The Pilgrims of Plymouth could see no way of shaping their lives in accordance with the higher law except by separating themselves from the world. We have their problem, how to make the most of our lives, but the conditions have changed. Ours is an age of scientific aggression, fierce competition, and the widest toleration. The horizon of humanity is enlarged. To live the life now is to be no more isolated or separate, but to throw ourselves into the great movement of thought, and feeling, and achievement. Therefore we are altruists in charity, missionaries of humanity, patriots at home. Therefore we have a justifiable pride in the growth, the wealth, the power of the nation, the state, the city. But the stream cannot rise above its source. The nation is what the majority of its citizens are. It is to be judged by the condition of its humblest members. We shall gain nothing over other experiments in government, although we have money enough to buy peace from the rest of the world, or arms enough to conquer it, although we rear upon our material prosperity a structure of scientific achievement, of art, of literature unparalleled, if the common people are not sharers in this great prosperity, and are not fuller of hope and of the enjoyment of life than common people ever were before.
And we are all common people when it comes to that. Whatever the greatness of the nation, whatever the accumulation of wealth, the worth of the world to us is exactly the worth of our individual lives. The magnificent opportunity in this Republic is that we may make the most possible out of our lives, and it will continue only as we adhere to the original conception of the Republic.
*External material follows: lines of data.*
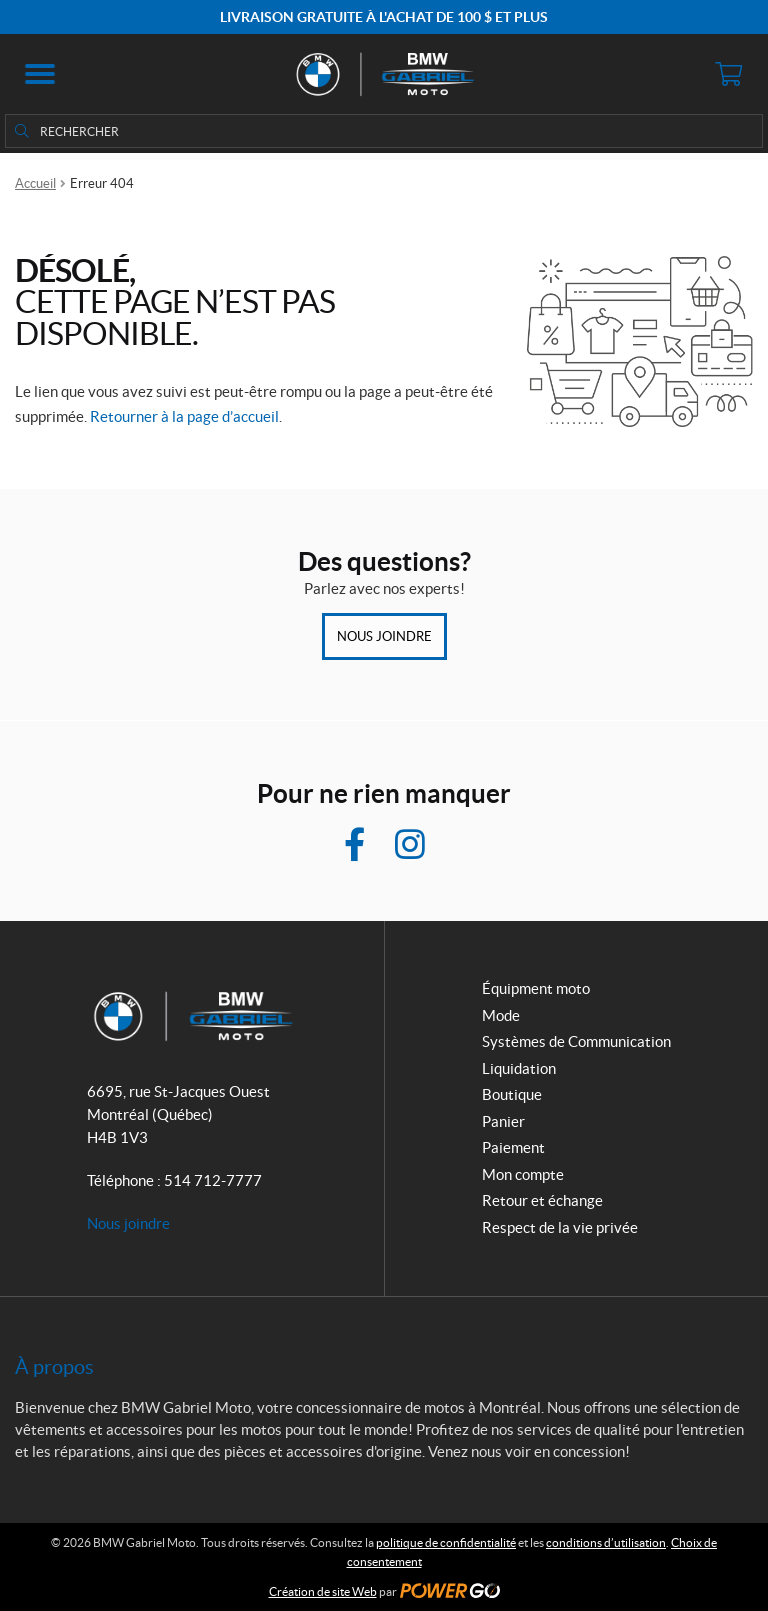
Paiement (513, 1147)
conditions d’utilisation (606, 1542)
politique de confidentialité (446, 1542)
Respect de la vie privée (560, 1227)
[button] (40, 74)
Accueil (35, 183)
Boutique (512, 1094)
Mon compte (523, 1174)
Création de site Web (323, 1591)
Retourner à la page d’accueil (184, 416)
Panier (503, 1121)
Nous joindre (384, 636)
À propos (54, 1367)
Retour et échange (542, 1200)
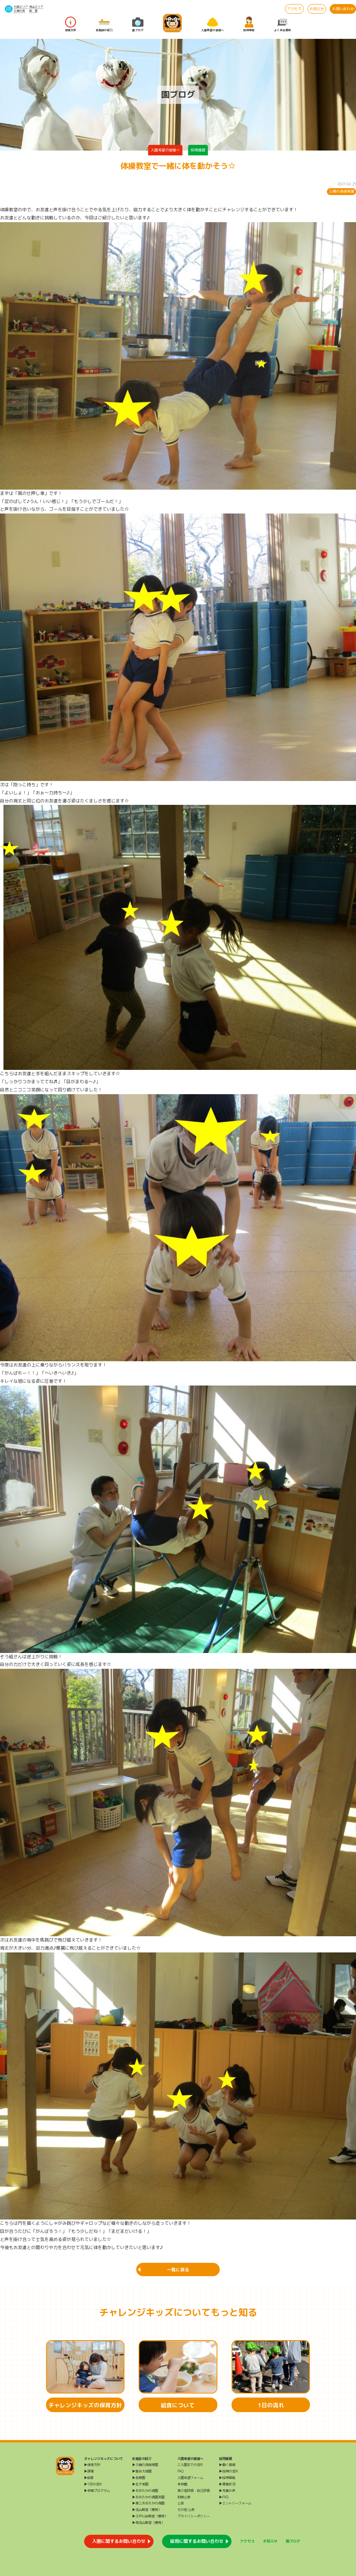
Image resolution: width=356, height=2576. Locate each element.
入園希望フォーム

Politics without virtue, money-making without conscience, may result in great splendor, but as such an experiment is not new, its end can be predicted. An agreeable home for a vast, and a free, and a happy people is quite another thing. It expects thrift, it expects prosperity, but its foundations are in the moral and spiritual life.
Therefore I say that we are still to make the continent we have discovered and occupied, and that the scope and quality of our national life are still to be determined. If they are determined not by the narrow tenets of the Pilgrims, but by their high sense of duty, and of the value of the human soul, it will be a nation that will call the world up to a higher plane of action than it ever attained before, and it will bring in a new era of humanity. If they are determined by the vulgar successes of a mere material civilization, it is an experiment not worth making. It would have been better to have left the Indians in possession, to see if they could not have evolved out of their barbarism some new line of action.